I realised it's not helped by people changing pronunciation to suit them but the bottom line is there is no excuse for the OP's BF.

wigglylines · 21/07/2015 17:38

"Why would he do it deliberately? He has been single a long time, has wanted to be in a relationship for ages. Why would he then try and be horrible on purpose?"

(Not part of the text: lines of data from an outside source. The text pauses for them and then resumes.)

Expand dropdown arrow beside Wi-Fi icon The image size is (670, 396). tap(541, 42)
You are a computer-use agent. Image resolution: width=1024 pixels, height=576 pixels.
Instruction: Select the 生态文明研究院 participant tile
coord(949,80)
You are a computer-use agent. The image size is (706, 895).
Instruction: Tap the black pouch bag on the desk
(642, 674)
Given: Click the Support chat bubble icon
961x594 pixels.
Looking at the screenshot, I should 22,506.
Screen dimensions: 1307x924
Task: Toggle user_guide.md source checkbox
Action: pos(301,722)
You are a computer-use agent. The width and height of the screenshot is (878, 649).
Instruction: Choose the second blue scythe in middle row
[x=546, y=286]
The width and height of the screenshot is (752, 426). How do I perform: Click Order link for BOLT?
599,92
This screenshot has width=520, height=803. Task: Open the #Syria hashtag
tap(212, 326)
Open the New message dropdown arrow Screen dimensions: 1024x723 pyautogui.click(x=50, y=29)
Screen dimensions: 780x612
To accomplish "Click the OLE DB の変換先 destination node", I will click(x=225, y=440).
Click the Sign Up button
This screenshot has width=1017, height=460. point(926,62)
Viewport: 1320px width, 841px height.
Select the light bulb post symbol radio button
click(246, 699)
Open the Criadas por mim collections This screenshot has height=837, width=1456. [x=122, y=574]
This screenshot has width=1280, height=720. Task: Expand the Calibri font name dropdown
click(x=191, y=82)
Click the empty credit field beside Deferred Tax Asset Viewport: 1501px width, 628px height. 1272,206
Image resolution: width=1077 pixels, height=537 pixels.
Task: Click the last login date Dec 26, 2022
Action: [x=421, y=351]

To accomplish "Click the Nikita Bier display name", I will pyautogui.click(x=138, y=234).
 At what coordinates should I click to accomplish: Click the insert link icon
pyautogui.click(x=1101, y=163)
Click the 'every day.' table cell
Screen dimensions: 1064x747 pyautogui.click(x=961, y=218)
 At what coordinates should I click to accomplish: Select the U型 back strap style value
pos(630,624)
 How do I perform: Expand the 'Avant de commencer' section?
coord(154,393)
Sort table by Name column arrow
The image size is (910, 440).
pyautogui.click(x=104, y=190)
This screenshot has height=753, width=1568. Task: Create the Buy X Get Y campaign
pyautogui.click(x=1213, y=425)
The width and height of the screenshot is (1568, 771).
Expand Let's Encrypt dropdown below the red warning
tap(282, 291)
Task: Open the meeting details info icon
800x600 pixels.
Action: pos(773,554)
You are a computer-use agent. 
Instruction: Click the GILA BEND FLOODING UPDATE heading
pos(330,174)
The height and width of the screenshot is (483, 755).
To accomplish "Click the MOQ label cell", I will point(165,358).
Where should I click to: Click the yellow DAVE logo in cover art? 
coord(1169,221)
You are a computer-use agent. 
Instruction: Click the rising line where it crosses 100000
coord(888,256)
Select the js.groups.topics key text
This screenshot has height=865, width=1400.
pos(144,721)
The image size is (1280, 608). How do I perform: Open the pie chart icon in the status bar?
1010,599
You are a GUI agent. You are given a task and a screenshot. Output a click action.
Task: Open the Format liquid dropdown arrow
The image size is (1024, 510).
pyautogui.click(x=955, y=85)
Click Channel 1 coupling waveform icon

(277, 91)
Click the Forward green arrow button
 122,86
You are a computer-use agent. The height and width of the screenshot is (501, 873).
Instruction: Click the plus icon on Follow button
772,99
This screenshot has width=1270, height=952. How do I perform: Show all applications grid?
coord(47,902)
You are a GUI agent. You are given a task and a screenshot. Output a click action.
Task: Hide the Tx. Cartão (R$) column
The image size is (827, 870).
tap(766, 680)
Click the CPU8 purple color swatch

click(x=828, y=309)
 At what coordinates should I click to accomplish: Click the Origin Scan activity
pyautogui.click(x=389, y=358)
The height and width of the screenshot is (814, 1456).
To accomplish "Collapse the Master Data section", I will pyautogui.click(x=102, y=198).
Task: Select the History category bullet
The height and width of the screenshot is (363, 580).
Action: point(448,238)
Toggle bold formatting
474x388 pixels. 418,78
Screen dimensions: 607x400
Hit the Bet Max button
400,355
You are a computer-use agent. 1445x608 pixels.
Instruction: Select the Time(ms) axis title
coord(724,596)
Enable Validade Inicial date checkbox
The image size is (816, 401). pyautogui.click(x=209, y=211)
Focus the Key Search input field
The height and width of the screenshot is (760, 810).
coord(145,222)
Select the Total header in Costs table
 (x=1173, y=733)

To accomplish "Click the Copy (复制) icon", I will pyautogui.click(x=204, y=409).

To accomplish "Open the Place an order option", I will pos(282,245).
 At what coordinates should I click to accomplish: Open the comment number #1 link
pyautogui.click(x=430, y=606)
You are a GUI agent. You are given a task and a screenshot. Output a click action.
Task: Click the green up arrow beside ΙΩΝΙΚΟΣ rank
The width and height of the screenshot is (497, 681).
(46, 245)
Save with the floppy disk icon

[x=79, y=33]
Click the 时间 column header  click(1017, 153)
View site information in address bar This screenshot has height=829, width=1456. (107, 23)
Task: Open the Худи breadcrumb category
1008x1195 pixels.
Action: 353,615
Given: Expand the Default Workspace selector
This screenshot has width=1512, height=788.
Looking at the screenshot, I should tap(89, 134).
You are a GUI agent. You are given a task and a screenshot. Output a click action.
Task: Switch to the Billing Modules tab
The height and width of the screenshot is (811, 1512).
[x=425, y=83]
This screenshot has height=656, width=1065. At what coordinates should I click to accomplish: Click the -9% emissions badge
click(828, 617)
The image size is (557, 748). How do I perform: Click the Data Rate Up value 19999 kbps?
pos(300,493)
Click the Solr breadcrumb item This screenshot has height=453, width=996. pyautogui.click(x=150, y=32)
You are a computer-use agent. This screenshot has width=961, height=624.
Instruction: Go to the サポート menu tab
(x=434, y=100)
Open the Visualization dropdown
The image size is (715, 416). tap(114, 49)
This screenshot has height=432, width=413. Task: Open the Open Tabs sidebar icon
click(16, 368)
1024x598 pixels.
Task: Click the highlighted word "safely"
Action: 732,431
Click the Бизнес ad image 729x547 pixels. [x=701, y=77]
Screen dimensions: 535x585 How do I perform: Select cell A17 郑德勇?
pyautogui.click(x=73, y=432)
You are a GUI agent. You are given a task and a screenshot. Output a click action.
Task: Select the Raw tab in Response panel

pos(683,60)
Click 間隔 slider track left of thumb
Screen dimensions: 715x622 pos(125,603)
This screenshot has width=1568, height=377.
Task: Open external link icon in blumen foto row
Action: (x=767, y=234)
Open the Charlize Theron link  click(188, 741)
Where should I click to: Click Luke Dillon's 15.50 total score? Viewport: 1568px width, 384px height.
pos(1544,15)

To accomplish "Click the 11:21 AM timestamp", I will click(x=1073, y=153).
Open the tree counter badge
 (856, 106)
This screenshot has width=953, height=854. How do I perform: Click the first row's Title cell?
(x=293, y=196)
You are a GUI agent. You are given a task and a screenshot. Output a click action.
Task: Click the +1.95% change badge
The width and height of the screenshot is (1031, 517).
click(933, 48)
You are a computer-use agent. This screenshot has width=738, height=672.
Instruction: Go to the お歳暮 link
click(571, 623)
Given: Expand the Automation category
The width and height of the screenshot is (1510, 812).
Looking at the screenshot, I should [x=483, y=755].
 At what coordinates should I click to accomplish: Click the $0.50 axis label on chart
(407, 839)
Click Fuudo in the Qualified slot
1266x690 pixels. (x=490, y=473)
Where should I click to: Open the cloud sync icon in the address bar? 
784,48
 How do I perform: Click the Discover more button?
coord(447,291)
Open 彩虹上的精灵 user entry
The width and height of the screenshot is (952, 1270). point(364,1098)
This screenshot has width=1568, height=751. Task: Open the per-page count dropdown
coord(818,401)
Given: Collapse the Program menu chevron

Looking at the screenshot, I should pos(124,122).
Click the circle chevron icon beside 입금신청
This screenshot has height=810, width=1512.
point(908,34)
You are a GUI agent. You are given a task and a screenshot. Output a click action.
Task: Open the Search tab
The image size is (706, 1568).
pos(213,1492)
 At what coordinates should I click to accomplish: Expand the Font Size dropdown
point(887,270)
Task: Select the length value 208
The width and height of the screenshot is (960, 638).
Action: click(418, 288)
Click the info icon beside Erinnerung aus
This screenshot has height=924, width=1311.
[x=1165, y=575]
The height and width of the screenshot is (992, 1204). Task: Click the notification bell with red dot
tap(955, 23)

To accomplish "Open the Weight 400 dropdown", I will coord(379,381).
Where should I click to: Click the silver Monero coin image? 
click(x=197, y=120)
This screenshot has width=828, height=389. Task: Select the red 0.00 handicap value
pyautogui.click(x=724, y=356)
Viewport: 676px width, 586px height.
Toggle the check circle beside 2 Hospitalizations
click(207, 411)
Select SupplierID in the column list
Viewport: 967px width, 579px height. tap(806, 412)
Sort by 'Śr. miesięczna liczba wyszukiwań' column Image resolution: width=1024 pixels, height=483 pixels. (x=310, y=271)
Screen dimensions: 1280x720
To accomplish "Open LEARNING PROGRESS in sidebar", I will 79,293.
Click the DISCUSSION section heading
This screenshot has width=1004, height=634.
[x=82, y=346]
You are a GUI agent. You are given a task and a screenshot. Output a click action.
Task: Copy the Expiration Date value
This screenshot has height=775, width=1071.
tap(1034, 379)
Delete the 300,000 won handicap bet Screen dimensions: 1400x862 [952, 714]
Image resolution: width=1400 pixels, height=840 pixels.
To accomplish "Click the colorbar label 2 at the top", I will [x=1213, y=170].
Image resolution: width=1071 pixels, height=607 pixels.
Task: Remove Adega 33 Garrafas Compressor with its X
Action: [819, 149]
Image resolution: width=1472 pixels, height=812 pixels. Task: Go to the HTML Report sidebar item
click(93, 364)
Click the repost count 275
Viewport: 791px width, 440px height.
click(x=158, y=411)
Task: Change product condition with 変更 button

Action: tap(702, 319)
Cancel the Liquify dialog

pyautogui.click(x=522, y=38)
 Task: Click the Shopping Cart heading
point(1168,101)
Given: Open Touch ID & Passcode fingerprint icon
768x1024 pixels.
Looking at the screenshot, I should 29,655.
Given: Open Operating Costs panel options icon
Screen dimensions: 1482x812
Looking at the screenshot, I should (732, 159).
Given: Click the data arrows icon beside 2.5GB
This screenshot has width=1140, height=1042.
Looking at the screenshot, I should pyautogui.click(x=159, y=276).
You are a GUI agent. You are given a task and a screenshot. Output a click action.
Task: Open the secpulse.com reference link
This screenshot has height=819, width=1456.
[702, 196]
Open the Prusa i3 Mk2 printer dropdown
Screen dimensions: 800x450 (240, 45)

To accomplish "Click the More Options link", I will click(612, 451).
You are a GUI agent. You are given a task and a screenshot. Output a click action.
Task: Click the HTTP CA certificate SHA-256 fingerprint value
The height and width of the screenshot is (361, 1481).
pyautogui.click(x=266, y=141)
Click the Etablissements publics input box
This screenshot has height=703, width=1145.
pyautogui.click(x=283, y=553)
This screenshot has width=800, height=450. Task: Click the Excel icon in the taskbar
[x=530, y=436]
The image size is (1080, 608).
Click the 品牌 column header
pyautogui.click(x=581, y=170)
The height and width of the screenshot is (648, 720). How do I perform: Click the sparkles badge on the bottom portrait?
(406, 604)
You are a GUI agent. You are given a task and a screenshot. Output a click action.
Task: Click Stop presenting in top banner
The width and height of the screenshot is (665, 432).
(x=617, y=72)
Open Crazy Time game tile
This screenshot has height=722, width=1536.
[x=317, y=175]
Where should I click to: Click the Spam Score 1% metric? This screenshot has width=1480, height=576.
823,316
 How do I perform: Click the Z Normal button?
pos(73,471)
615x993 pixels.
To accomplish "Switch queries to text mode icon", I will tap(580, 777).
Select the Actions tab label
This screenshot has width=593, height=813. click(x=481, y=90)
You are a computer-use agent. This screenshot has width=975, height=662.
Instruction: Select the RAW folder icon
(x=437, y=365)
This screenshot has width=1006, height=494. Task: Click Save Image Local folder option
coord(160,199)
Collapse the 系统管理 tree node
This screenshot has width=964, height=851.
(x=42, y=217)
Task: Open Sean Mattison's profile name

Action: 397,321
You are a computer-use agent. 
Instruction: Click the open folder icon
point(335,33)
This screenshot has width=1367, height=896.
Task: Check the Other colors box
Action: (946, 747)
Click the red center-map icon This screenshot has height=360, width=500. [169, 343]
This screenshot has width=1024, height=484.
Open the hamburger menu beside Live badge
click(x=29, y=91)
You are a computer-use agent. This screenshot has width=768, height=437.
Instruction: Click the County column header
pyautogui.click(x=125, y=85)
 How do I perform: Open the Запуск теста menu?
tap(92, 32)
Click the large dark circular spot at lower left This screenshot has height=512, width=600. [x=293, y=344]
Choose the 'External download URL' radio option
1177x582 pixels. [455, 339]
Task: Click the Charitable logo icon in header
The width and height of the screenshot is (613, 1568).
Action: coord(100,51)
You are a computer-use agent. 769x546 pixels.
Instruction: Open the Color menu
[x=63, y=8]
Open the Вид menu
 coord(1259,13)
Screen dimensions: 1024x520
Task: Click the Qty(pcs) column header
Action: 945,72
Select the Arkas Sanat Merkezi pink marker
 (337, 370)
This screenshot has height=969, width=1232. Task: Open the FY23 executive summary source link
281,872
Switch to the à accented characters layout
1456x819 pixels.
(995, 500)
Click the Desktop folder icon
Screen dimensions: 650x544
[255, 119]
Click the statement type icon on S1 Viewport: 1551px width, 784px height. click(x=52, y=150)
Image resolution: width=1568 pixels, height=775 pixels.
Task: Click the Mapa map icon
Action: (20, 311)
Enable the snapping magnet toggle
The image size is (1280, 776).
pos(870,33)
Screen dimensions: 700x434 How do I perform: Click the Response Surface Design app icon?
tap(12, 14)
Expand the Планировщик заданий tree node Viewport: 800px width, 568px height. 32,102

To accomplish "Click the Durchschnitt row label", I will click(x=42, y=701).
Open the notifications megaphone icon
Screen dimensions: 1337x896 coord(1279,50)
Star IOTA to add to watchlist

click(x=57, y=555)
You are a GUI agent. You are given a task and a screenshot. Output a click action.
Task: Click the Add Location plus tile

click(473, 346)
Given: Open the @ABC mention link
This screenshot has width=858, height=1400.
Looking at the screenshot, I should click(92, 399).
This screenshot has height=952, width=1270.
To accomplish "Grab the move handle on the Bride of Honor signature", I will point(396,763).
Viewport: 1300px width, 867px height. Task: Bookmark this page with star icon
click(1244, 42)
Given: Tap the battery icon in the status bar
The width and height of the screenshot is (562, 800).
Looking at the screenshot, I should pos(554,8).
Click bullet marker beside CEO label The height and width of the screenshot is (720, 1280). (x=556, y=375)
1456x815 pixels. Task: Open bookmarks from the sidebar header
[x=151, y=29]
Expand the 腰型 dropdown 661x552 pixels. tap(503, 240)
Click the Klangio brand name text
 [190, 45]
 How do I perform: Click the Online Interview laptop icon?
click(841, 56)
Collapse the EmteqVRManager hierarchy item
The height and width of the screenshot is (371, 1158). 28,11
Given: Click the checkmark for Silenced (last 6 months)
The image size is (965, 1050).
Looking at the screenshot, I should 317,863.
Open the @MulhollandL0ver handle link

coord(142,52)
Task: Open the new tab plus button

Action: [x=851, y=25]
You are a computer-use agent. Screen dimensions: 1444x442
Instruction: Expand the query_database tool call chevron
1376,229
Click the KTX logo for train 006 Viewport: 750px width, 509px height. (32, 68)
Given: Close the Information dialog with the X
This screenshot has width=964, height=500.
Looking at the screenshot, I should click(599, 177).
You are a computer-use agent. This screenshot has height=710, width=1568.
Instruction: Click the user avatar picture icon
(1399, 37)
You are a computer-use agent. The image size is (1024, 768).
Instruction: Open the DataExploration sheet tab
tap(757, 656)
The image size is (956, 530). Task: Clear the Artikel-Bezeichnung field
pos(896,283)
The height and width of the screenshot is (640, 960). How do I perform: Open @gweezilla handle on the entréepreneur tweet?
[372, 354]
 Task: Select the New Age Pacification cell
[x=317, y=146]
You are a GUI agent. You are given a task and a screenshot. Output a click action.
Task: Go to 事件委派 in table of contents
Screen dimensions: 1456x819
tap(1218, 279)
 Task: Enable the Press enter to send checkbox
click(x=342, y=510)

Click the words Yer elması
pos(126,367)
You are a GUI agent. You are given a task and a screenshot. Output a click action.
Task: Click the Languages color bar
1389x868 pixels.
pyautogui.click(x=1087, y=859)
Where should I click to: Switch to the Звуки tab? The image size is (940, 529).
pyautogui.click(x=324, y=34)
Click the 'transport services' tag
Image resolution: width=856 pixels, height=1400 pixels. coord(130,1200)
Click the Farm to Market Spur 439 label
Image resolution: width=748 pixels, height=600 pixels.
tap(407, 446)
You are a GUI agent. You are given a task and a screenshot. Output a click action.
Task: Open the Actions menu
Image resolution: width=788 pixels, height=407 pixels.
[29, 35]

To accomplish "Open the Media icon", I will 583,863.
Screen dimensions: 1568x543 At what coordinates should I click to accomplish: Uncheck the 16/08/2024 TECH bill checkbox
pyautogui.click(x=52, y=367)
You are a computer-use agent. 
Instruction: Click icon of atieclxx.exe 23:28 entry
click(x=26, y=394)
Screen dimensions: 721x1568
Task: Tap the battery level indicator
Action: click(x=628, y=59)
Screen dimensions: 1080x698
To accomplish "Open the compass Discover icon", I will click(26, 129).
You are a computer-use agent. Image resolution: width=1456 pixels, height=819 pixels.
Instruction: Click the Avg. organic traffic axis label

This is exactly how nice people like you (and me) end up in relationships with truly twisted individuals and get in way too deep before you even work out he's a bad un.

I'm.not saying that's necessarily the case here, but his behaviour is a red flag.

If he is controlling and abusive then his brain doesn't work like yours, and just because something doesn't seem logical or in his best interests doesn't mean he's not doing it. Judging controlling arseholes by your own standards is a huge mistake (as I sadly found out the hard way, took me several years to learn that one.)

If he is a controlling pick he may be testing you to see how much you will take, where your boundaries are. It starts small and escalates almost imperceptibly over time, at the same time as him being incredibly nice to you. But before you know it, your self esteem is shot and you are worrying if you are going mad! I don't think people lime this plan their destructive actions in advance, but I think they just can't help acting them out.

Maybe there is another explanation, I don't know him. But please proceed with caution and judge him on what he actually does, don't cut him slack because of what you assume his motivations to be.

wigglylines · 21/07/2015 17:38

Prick not pick!

category1 · 21/07/2015 17:43

Not to mention, when your partner wheezes your name in the middle of a good old shag, you want it to be actually your name. Otherwise the sexiness and tenderness is rather lost. Hmm

upthehillanddown · 21/07/2015 17:46

A relative used to get people's names wrong accidentally on purpose. So like Dawn for Diane, or Stuart for Stephen. She knew bl**dy well what their names were, it was 100% done to wind me and others up. And it did. A lot. Strangely and I don't know if this was connected but it only occurred to me after she died, she never used her own name and wouldnt let others either. I never really realised how totally out there WEIRD that was.